Data entries:
= Beginning of Section =
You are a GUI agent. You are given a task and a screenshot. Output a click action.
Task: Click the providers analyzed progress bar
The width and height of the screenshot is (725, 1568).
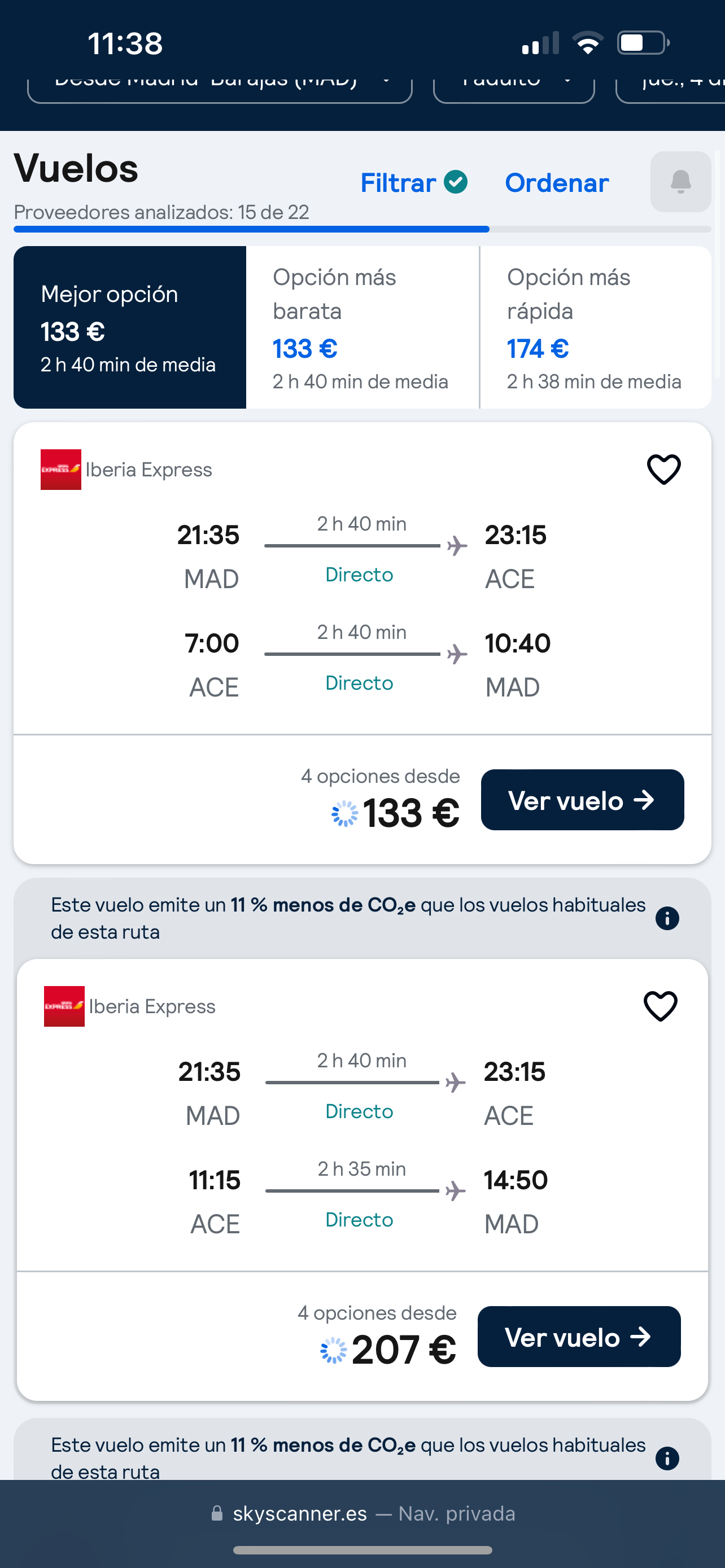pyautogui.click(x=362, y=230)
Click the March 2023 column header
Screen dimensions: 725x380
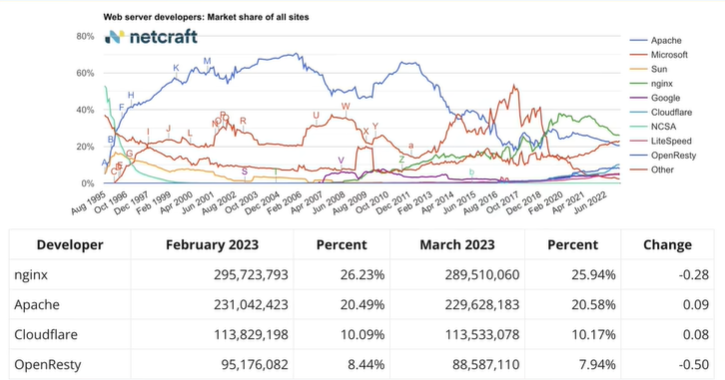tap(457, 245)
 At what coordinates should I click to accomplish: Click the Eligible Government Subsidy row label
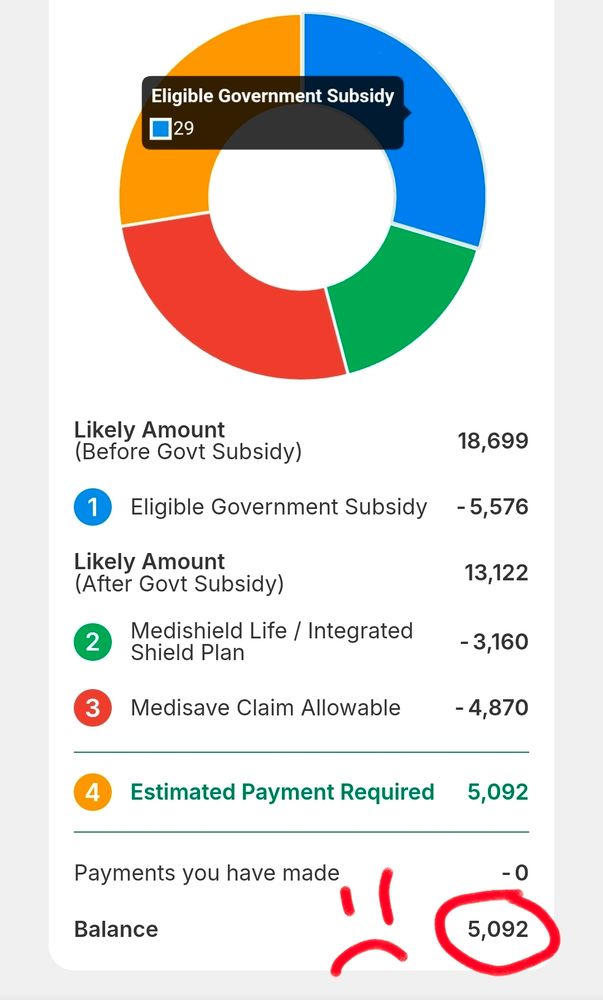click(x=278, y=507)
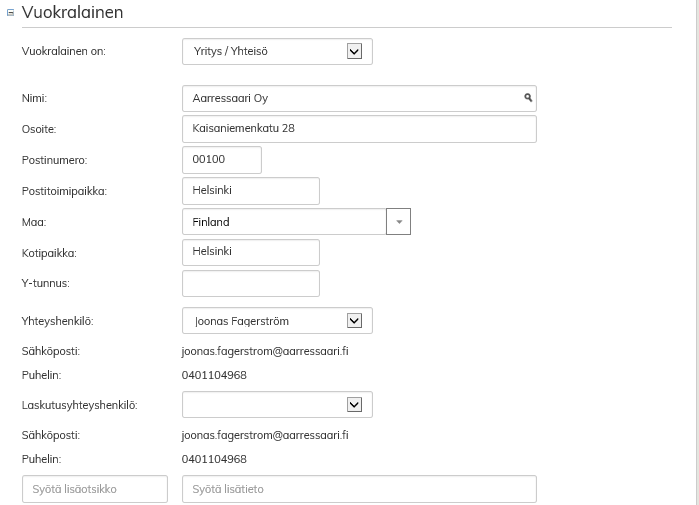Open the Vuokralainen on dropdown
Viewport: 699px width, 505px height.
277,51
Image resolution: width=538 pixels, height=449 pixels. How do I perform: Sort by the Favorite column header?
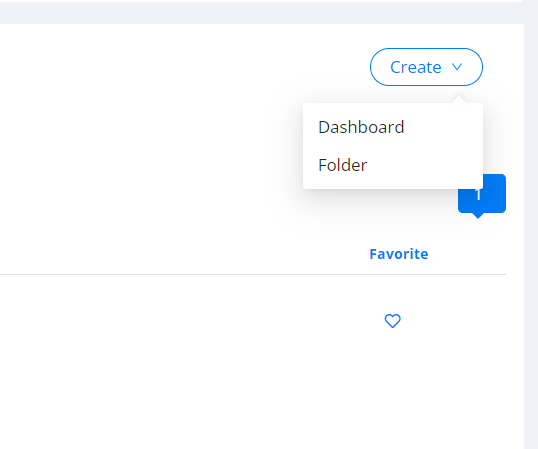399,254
= End of Section =
Although the records contain pictures, your copy should hold only the text, reproduced exactly.

You are a GUI agent. You are given a task and a screenshot. Output a click action.
Task: Click the providers analyzed progress bar
The width and height of the screenshot is (725, 1568).
pyautogui.click(x=362, y=230)
Click the March 2023 column header
Screen dimensions: 725x380
tap(457, 245)
 At what coordinates should I click to accomplish: Click the Eligible Government Subsidy row label
click(x=278, y=507)
Open the Vuokralainen on dropdown
Viewport: 699px width, 505px height.
277,51
Image resolution: width=538 pixels, height=449 pixels. How do I perform: Sort by the Favorite column header?
399,254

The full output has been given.